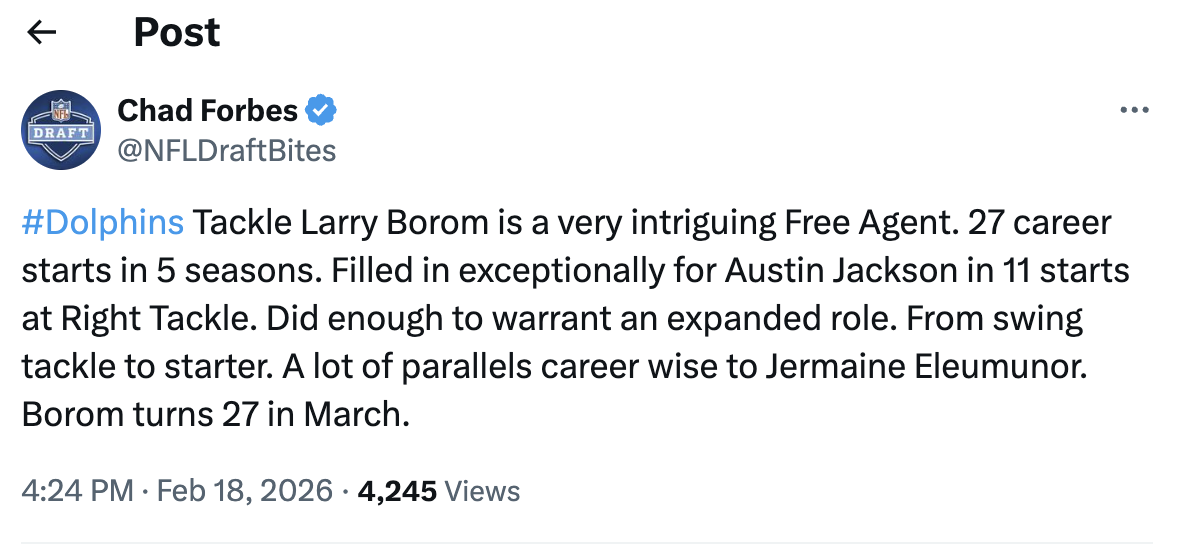1180x554 pixels.
Task: Click the blue verified badge
Action: pyautogui.click(x=321, y=110)
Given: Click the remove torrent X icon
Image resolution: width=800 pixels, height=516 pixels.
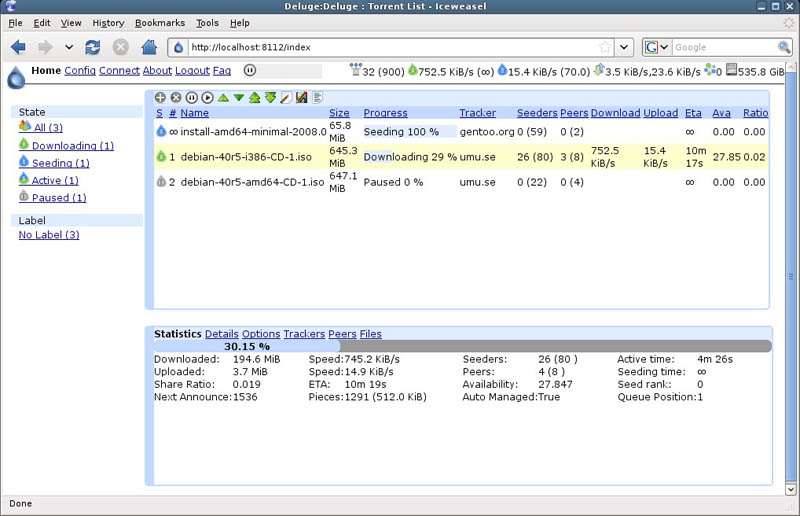Looking at the screenshot, I should tap(176, 97).
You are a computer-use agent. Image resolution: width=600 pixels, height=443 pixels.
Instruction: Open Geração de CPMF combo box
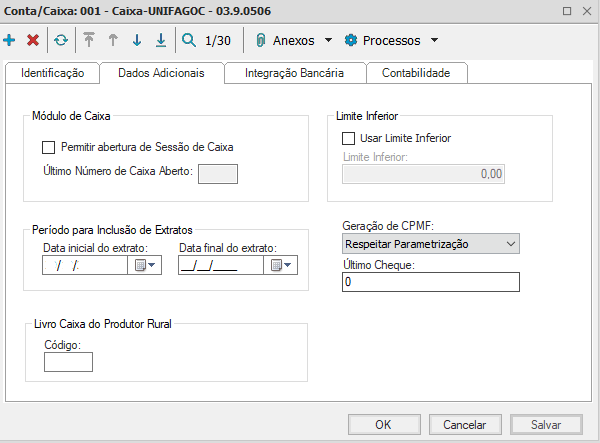[x=430, y=243]
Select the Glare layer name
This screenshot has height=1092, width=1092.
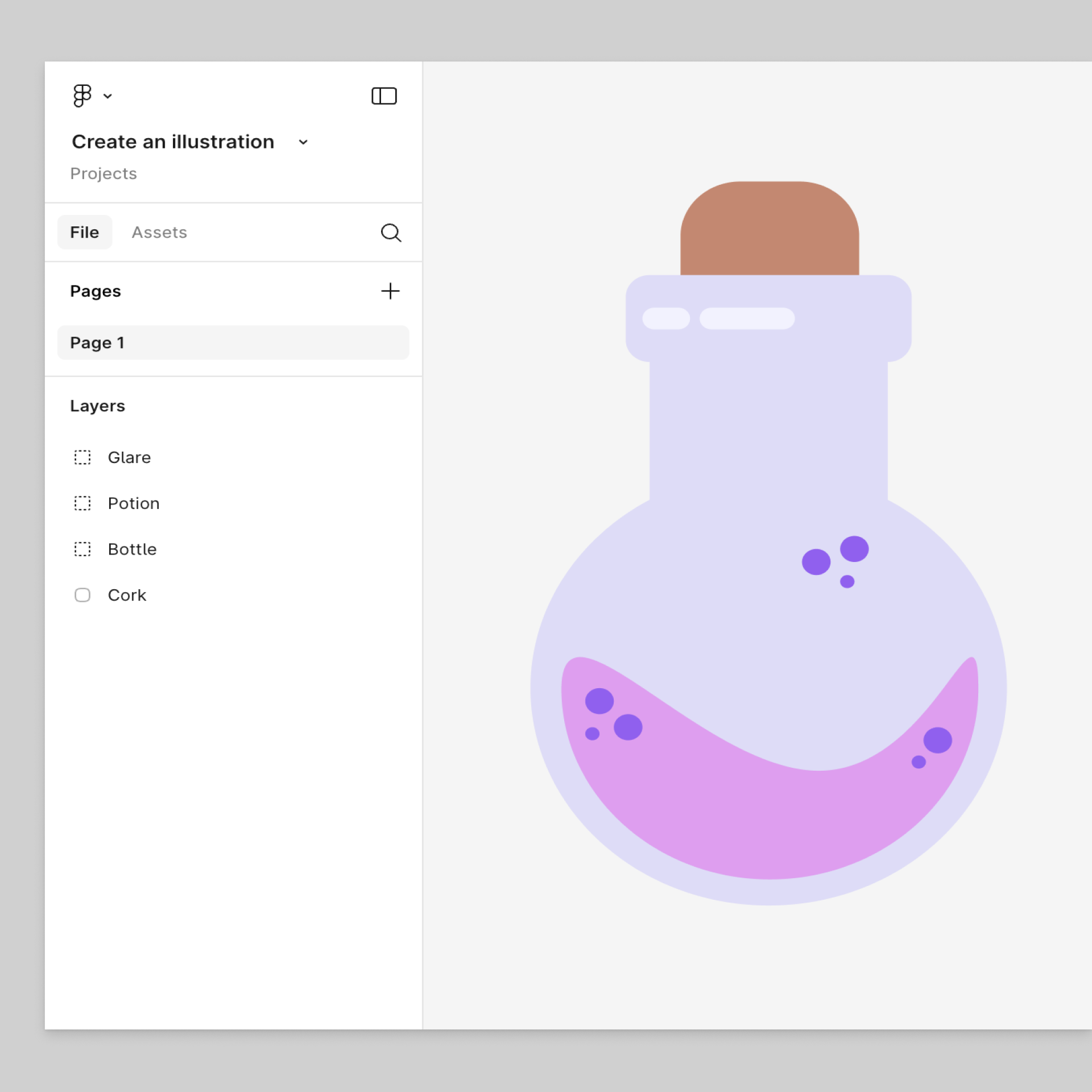point(129,457)
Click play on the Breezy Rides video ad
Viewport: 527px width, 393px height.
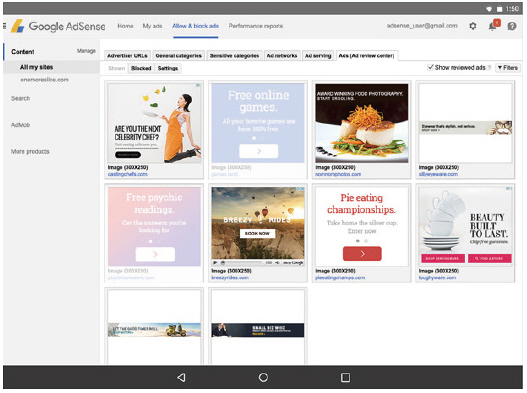tap(215, 263)
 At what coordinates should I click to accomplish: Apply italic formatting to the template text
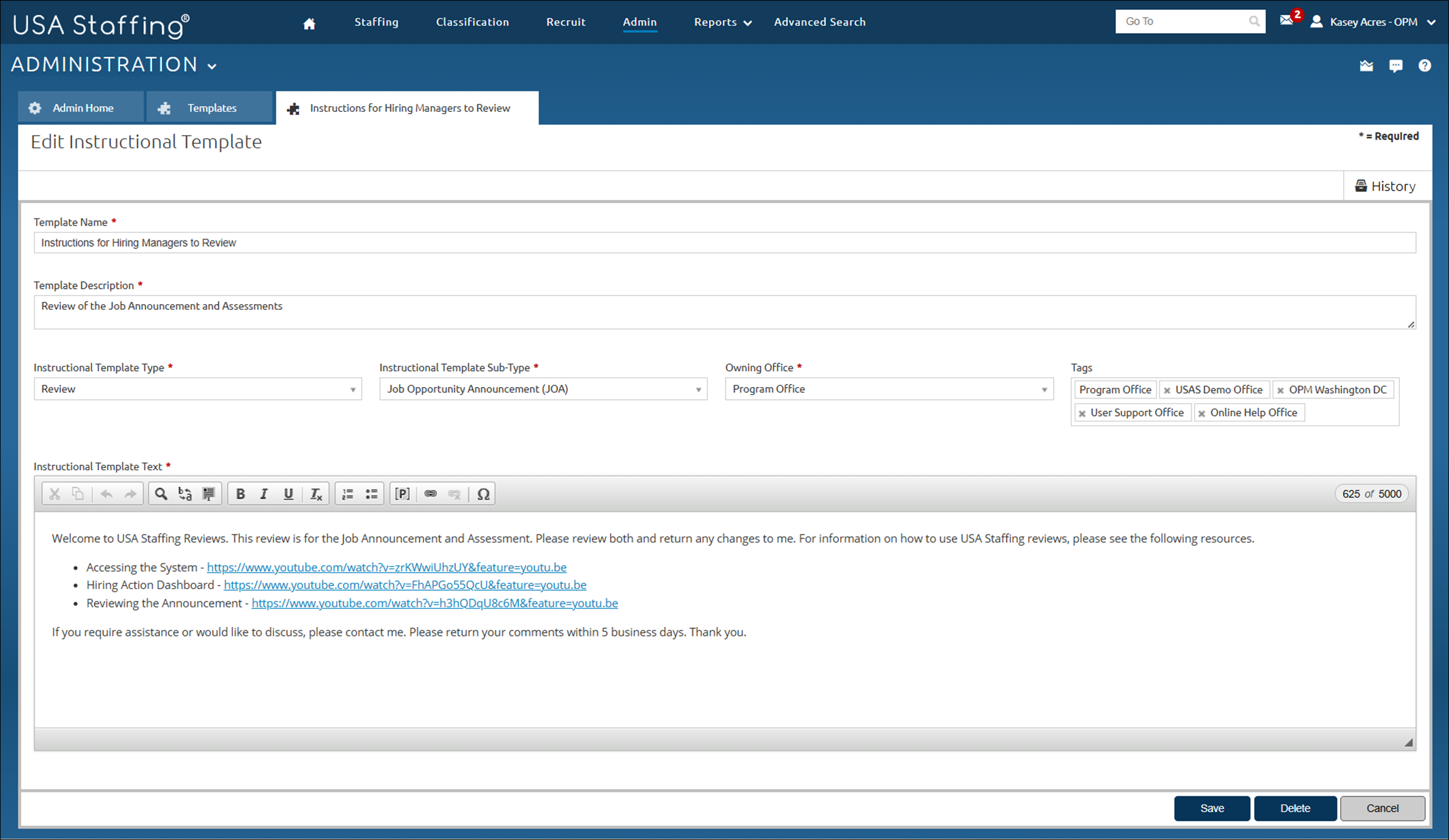click(264, 493)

§ **EXERCISE GOAL**: Rewrite all of the data above, replacing "combo box" with "dropdown" and leaving everything else unchanged. Omit the pictures.

§ **FINISHED ANSWER**:
1180x554 pixels.
Task: Click the blue verified badge
Action: pyautogui.click(x=321, y=110)
Given: Click the remove torrent X icon
Image resolution: width=800 pixels, height=516 pixels.
Looking at the screenshot, I should tap(176, 97).
You are a computer-use agent. Image resolution: width=600 pixels, height=443 pixels.
Instruction: Open Geração de CPMF dropdown
[x=430, y=243]
Select the Glare layer name
This screenshot has height=1092, width=1092.
point(129,457)
Click play on the Breezy Rides video ad
Viewport: 527px width, 393px height.
tap(215, 263)
 At what coordinates should I click to accomplish: Apply italic formatting to the template text
click(264, 493)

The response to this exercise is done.